During the Christmas season, expect to pay top dollar for everything. The first 2 weeks of December—the shopping weeks—are the worst when it comes to scoring an affordable hotel room; that’s when shoppers from around the world converge on the town to catch the holiday spirit and spend, spend, spend. But Thanksgiving can be a great time to come, believe it or not: Business travelers have gone home, and the holiday shoppers haven’t yet arrived. It’s a little-known secret that most hotels away from the Thanksgiving Day Parade route have empty rooms, and they’re usually willing to make great deals to fill them.

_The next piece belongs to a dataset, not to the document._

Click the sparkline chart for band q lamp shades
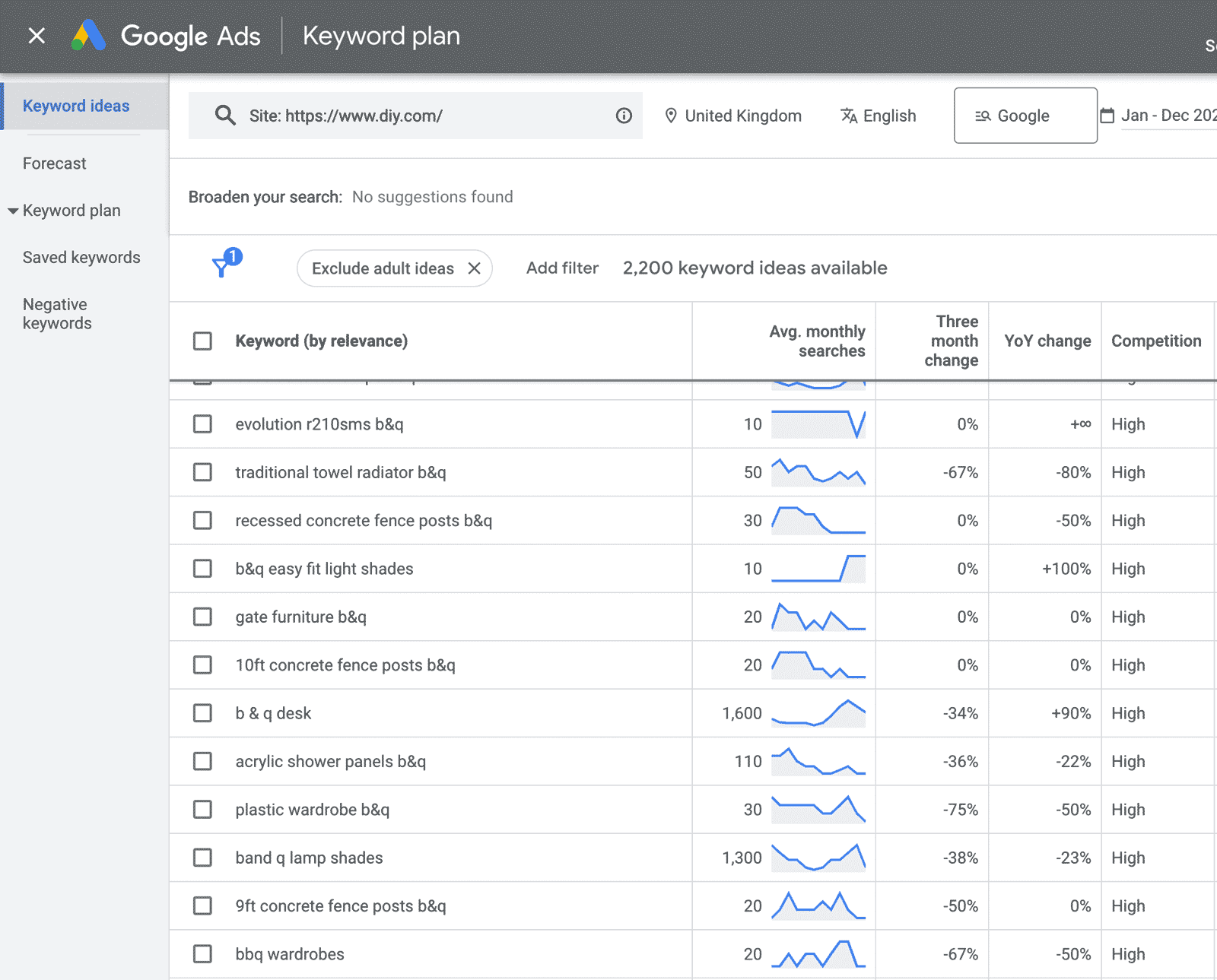1217x980 pixels. coord(818,858)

Many consider that long week or 10 days that arrive each summer between mid-July and mid-August, when temperatures can go up to as high as 100°F (38°C) with 90% humidity, as New York’s worst weather. Don’t get put off by this—summer has its compensations, such as wonderful free open-air concerts and other events, as mentioned—but bear it in mind. If you are at all temperature sensitive, your odds of getting comfortable weather are better in June or September.

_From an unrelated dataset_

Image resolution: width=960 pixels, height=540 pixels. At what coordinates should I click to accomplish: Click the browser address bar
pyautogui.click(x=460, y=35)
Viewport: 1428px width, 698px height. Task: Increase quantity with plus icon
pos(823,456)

Another period when you might not like to stroll around the city is during January or February, when temperatures are commonly in the 20s (below 0°C) and those concrete canyons turn into wind tunnels. The city looks gorgeous for about a day after a snowfall, but the streets soon become a slushy mess. Again, you never know—temperatures have regularly been in the 30s and mild 40s (single digits Celsius) during the past few global-warmed winters. If you hit the weather jackpot, you could have a bargain bonanza (see “Money Matters,” above).

Fall and spring are the best times in New York. From April to June and September to November, temperatures are mild and pleasant, and the light is beautiful. With the leaves changing in Central Park and just the hint of crispness in the air, October is a fabulous time to be here—but expect to pay for the privilege.

If you want to know what to pack just before you go, check the Weather Channel’s online 10-day forecast at; I like to balance it against CNN’s online 8-day forecast at You can also get the local weather by calling tel. 212/976-1212 or the National Weather Service at tel. 631/924-0517.


Banks, government offices, post offices, and many stores, restaurants, and museums are closed on the following legal national holidays: January 1 (New Year’s Day), the third Monday in January (Martin Luther King, Jr., Day), the third Monday in February (Presidents’ Day), the last Monday in May (Memorial Day), July 4 (Independence Day), the first Monday in September (Labor Day), the second Monday in October (Columbus Day), November 11 (Veterans Day/Armistice Day), the fourth Thursday in November (Thanksgiving Day), and December 25 (Christmas). The Tuesday after the first Monday in November is Election Day, a federal government holiday in presidential-election years (held every 4 years, and next in 2012).

Note: This information was accurate when it was published, but can change without notice. Please be sure to confirm all rates and details directly with the companies in question before planning your trip.